**Exigences:** Reproduisez fidèlement l'extrait sur le Tour de France depuis « Entre 1954 et » jusqu'à « et en 1954. » inclus.

**Extrait présenté:**

De 2004 à 2021 cependant, la tendance de l’internalisation du grand départ s’est accélérée brutalement sur 18 éditions, avec deux doublés (2009-2010 et 2014-2015) jusqu’alors inédits dans l’Histoire de l’épreuve :

Entre 1954 et 2003, sur 60 éditions, les départs hors du territoire français ne représentaient que 13 occurrences, soit seulement 21.67 % des cas.

La relation franco-italienne, sur le Tour, fut marquée par deux gros incidents. Au contraire des Espagnols qui claquèrent la porte de la Grande Boucle en 1998 avec les propos injurieux de Manolo Saiz, les Italiens virent une tension avec le voisin hexagonal en 1950 et en 1954.

En 1950, dans les Pyrénées, Gino Bartali est agressé par des spectateurs lui reprochant d’avoir fait tomber Jean Robic. La scène se déroule dans le col d’Aspin, où deux spectateurs se précipitent sur l’Homme de Fer, couteau et saucisson à la main… Si l’homme décrit comme menaçant avait bien un couteau à la main droite, il tenait un saucisson dans la main gauche, bien loin d’un agresseur potentiel ! Pourtant, cet épisode malheureux n’empêche pas le grimpeur toscan d’enlever la victoire ce jour là. A l’arrivée de l’étape, à Saint-Gaudens, Bartali décrète que l’équipe d’Italie se retire, ce qui provoque le retrait des cadetti Italiens, où évolue le maillot jaune du Tour, Fiorenzo Magni (vainqueur du Giro en 1948). Gino Bartali, déjà humilié sur le Giro par la victoire d’Hugo Koblet, premier étranger à conquérir le maillot rose, ne voulait pas souffrir d’une nouvelle vexation en voyant Magni triompher sur le Tour ... La fausse affaire du couteau du col d’Aspin fut un prétexte pour Il Vecchio pour éviter une défaite cuisante et préserver son aura. Par peur des représailles, Jacques Goddet décide alors de raccourcir la quinzième étape Toulon-San Remo, qui s’arrêtera finalement à Menton, juste avant la frontière italienne.

En 1954, dans la foulée du scandale du divorce de Fausto Coppi et de son libertinage avec la Dame Blanche Giulia Occhini, Jacques Goddet fustige le toboggan déclin pris par le virtuose coureur piémontais, pourtant champion du monde fin 1953 à Lugano. L’ancien commis-charcutier de Novi Ligure subit l’inexorable érosion du temps …

Ainsi en 1954 Fausto Coppi s’était attiré les foudres du directeur de la Grande Boucle après sa défaite au Giro face au Suisse Carlo Clerici. Si, Fausto, vous n’avez même pas pris la peine de chercher à ravir, sur cette altière Bernina, aux très modeste Assirelli, la place de premier Italien, si vous êtes entré dans ce jeu ragoûtant de la grève des mollets, si vous avez trompé le public installé à 2300 mètres pour vous voir achever votre revanche si nécessaire, c’est que, pauvre campionissimo, près de la déchéance, vous aviez peur. Peur de souffrir, peur de de ne pas dominer, sinon de défaillir, peur de décevoir […]. Vous n’êtes plus apte, mentalement et physiquement, à supporter l’effort, la répétition de l’effort, l’idée même de la bagarre. Vous êtes devenu un personnage hanté où les fantômes de vos exploits passés se bousculent affreusement.

**Lignes de données:**
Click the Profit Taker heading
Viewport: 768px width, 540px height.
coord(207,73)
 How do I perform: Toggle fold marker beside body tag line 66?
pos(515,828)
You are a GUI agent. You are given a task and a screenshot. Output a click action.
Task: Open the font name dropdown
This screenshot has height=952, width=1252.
--
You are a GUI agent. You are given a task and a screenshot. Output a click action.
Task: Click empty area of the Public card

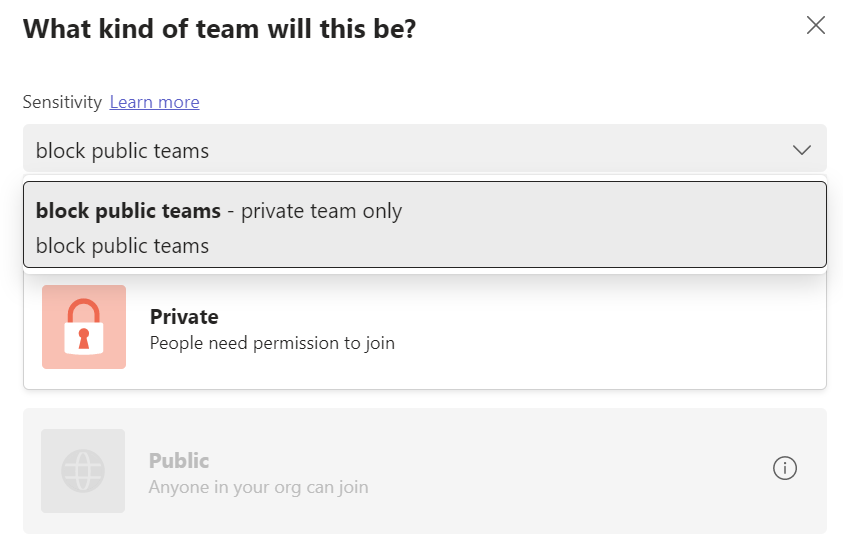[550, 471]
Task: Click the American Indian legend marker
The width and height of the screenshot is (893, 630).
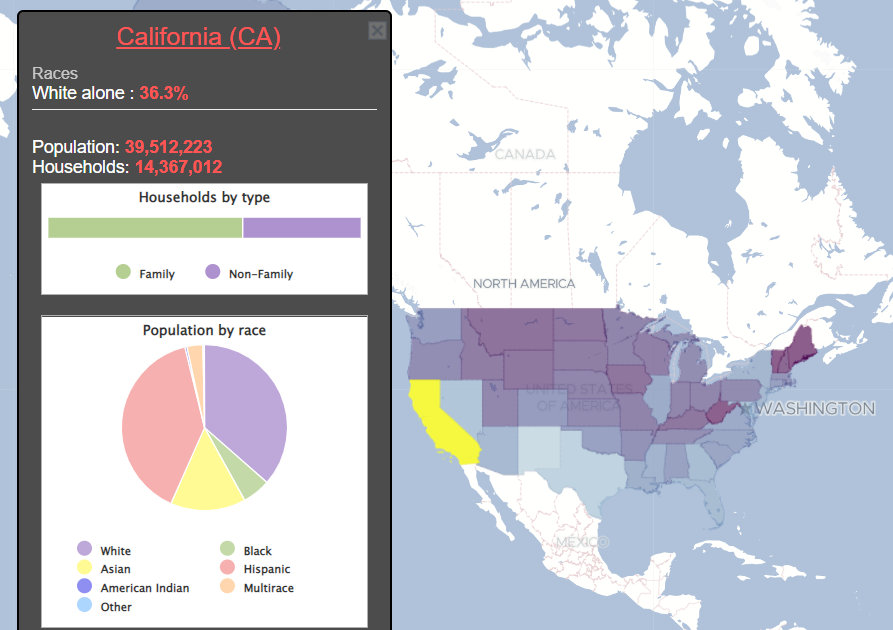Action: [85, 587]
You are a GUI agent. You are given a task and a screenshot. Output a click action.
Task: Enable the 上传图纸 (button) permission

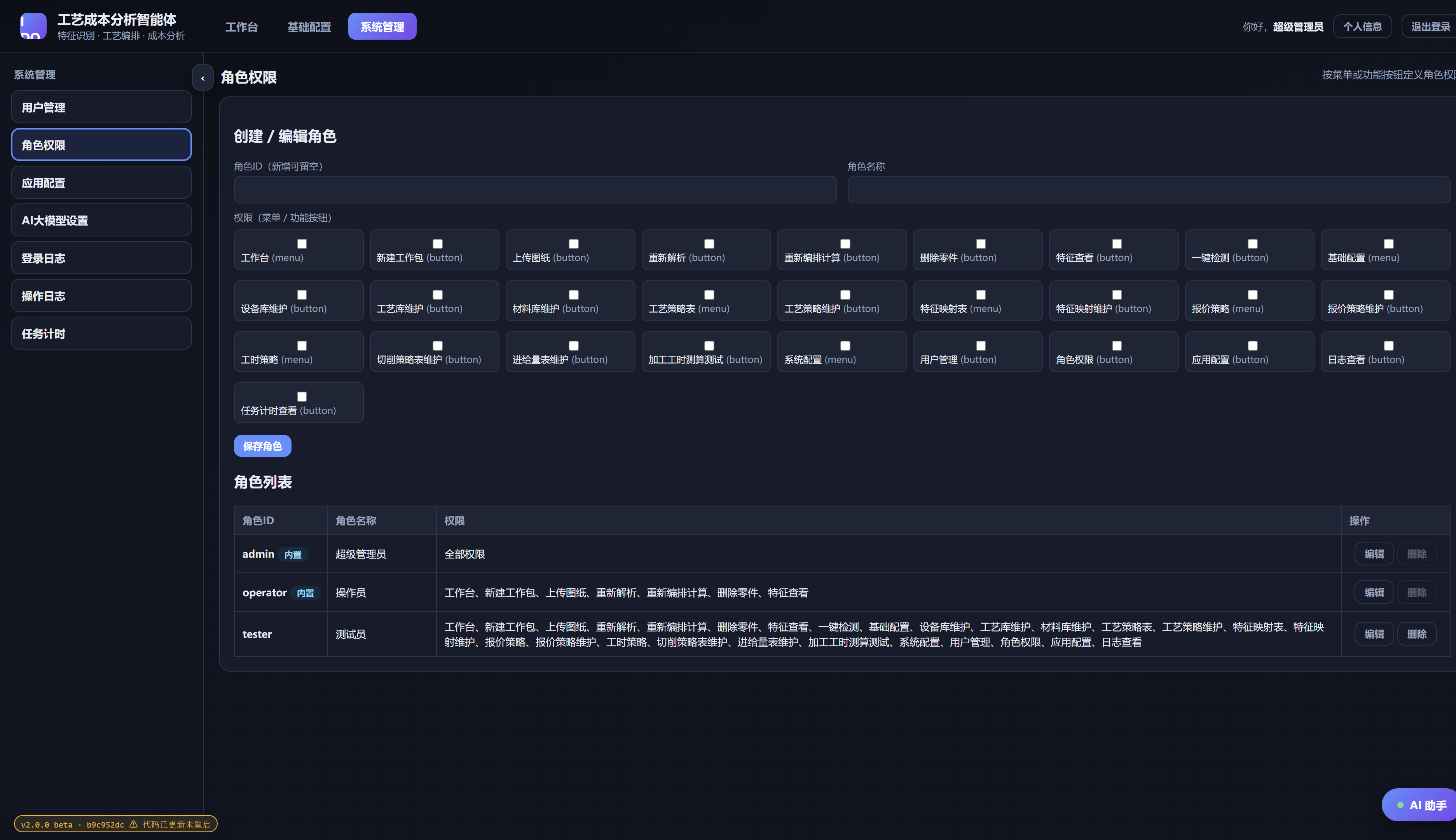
* * *
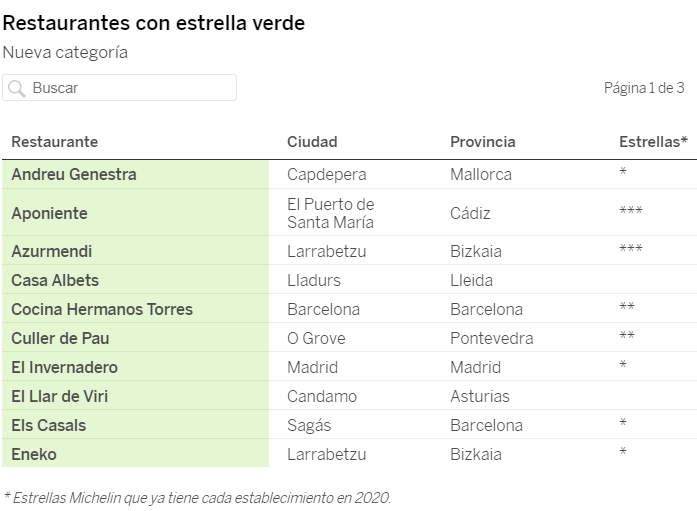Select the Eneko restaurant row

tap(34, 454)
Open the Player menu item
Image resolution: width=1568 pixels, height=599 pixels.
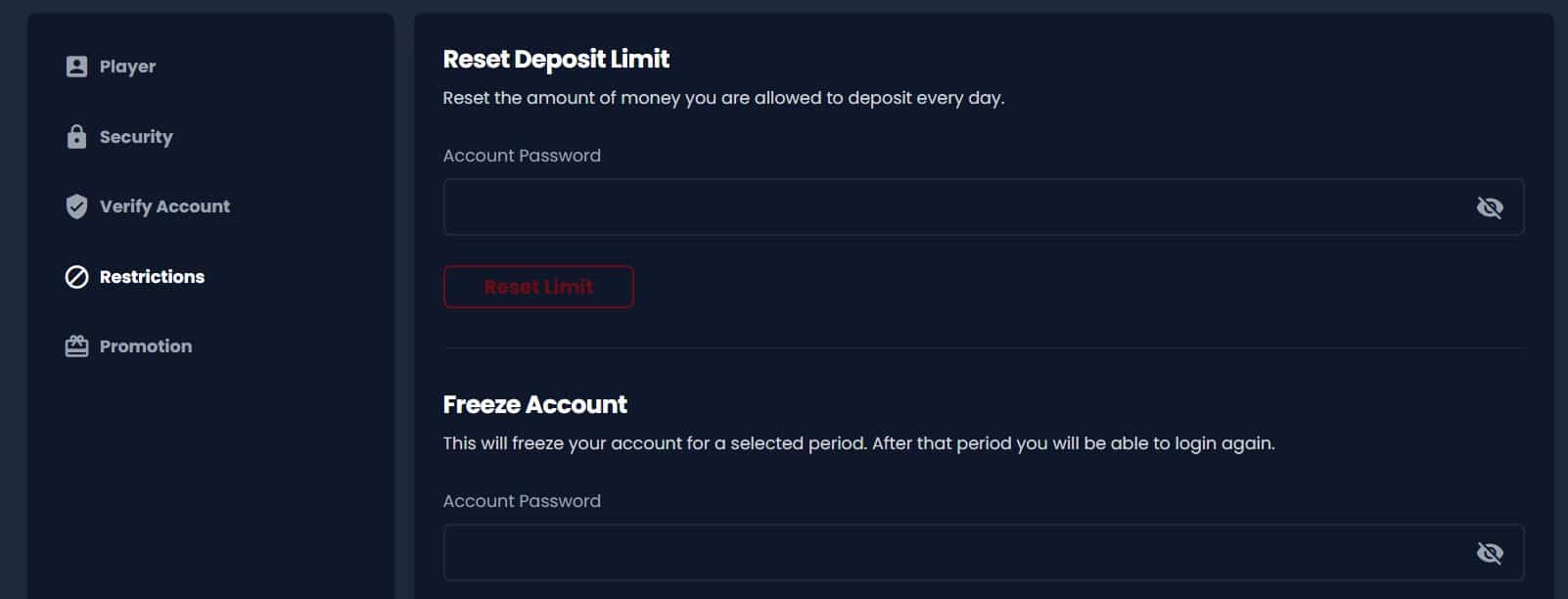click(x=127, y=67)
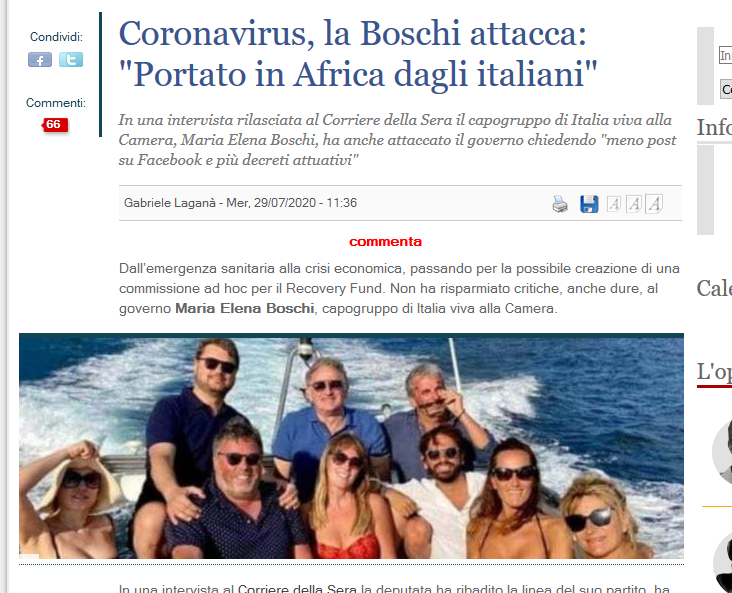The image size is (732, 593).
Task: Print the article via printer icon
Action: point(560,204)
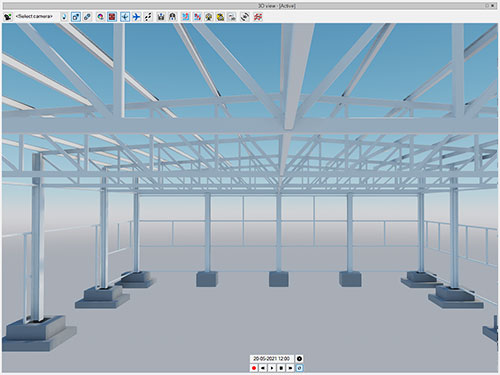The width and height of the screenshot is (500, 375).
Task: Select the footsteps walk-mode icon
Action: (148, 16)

**Solution rédigée:**
Entre 1954 et 2003, sur 60 éditions, les départs hors du territoire français ne représentaient que 13 occurrences, soit seulement 21.67 % des cas.

La relation franco-italienne, sur le Tour, fut marquée par deux gros incidents. Au contraire des Espagnols qui claquèrent la porte de la Grande Boucle en 1998 avec les propos injurieux de Manolo Saiz, les Italiens virent une tension avec le voisin hexagonal en 1950 et en 1954.